I bought a house in London last summer. It is a tiny house – just two bedrooms and the only bathroom is off one of the bedrooms – but it is on a huge plot and there is a lot of potential to extend it.
My architect submitted an application for extensions but we have been waiting for six months for a decision and the planners seem to have done nothing at all so far. They won’t answer the phone or respond to emails. This just wouldn’t be allowed in any other organisation.
My house is sitting empty and we are in limbo, paying two mortgages. Am I entitled to compensation? Can I at least get the planning application fee back, and is there no comeback at all for their behaviour? GM
In some areas, planning applications are dragging on for months and missing the statutory eight week period
MailOnline Property expert Myra Butterworth replies: This is a deeply frustrating situation given you are paying two mortgages and you don’t know how long it will be before a decision about your extension is made by the planners.
In some areas, planning applications are dragging on for months – even though a decision should be made in the statutory eight-week period.
We speak to a planning expert about the best steps to take and whether you can get any of your money back.
We speak to an expert about whether you are entitled to compensation and can get the planning application fee back
Martin Gaine, a chartered town planner, explains: The planning system is in a worse state than I have known it in 15 years of practice. Planning applications are dragging on for months. Unbelievably, some are never decided at all. It is almost impossible to reach individual planners by phone and emails are regularly ignored.
I last worked as a case officer in local councils almost ten years ago, and although we complained about workloads we rarely missed an eight-week deadline for issuing a decision.
Today, the eight-week deadline is met less than half the time, according to Government statistics. Council planning departments have never been exemplars of efficiency, but the system is currently in a state of semi-collapse.
It is particularly frustrating for you because your house lies empty while you wait to extend and renovate before moving in. I have several clients in exactly the same position. So, what can be done?
There is a mechanism in the planning system for overcoming this problem.
You have a right of appeal to the planning inspectorate on the grounds of ‘non-determination’ – i.e. on the basis that a decision was not made in the statutory eight-week period. The planning inspectorate is a Government agency, separate from local councils and based in Bristol.

# DATA EXCERPT
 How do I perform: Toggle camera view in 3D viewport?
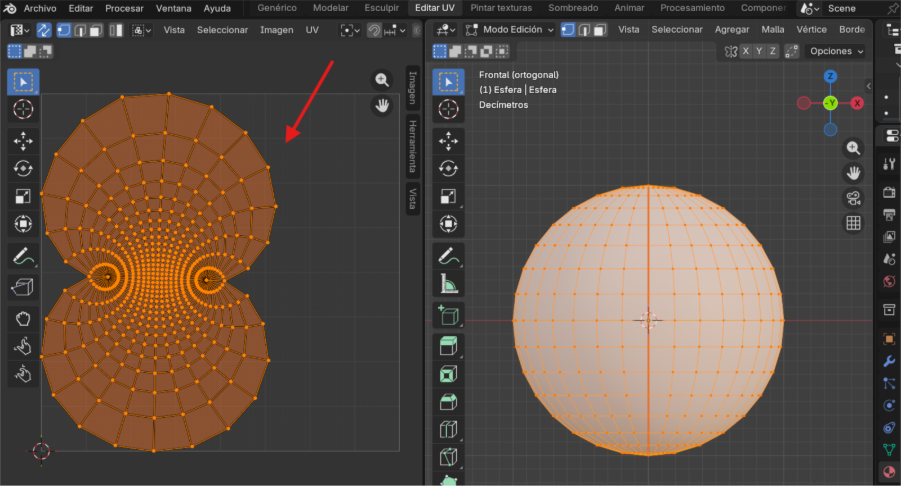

# EXERCISES
1. Summarize the article on planning delays in two sentences.
2. In the article on planning delays, where is the planning inspectorate based?
3. Pick up the article on planning delays after its final sentence and keep writing.
The material above was taken from a separate source.

# SET OF ANSWERS
1. A London homeowner who is paying two mortgages while an extension application has gone undecided for six months, with planners ignoring calls and emails, asks whether compensation or a fee refund is possible. A chartered town planner says the planning system is in a state of semi-collapse, with the eight-week deadline met less than half the time, and points to a right of appeal to the planning inspectorate on the grounds of non-determination.

2. It is based in Bristol.

3.
However, there are a couple of disadvantages. The first is that appeals on non-determination take six months, whereas your council might be about to make a decision on your extension.
Once you appeal, the application is taken away from them. In other words, an appeal might just cause further delays.
The second is that it is conceivable that the council would grant consent (once they get round to a decision), but an inspector could take the opposite view. It is better to find out what the council thinks of a proposal, keeping an appeal as a backup if they refuse.
Rather than appeal, it is best to keep applying gentle pressure on your case officer. It doesn’t help to get angry, but case officers will probably prioritise the applications that are generating the most noise.
If they continue to stonewall, contact their line manager and your local ward councillors. Don’t leave this to your planning agent, if you have one – they do not feel the same urgency that you do and won’t be as willing to really make a nuisance of themselves.
In extreme cases, where I have felt that an application is lost within a planning department, I have withdrawn it and resubmitted it as a fresh attempt, bringing it back to the top of the pike and giving it a new eight-week target, which case officers have an incentive to meet.
The planning system does not provide for compensation if planning applications are not decided in time (or at all) but you might have recourse through the council’s own complaints process and, ultimately, the local government ombudsman.
If an application is not decided within six months, you can claim your fee back, but the application fee for homeowner extensions is modest – £206 – and its refund would probably be cold comfort.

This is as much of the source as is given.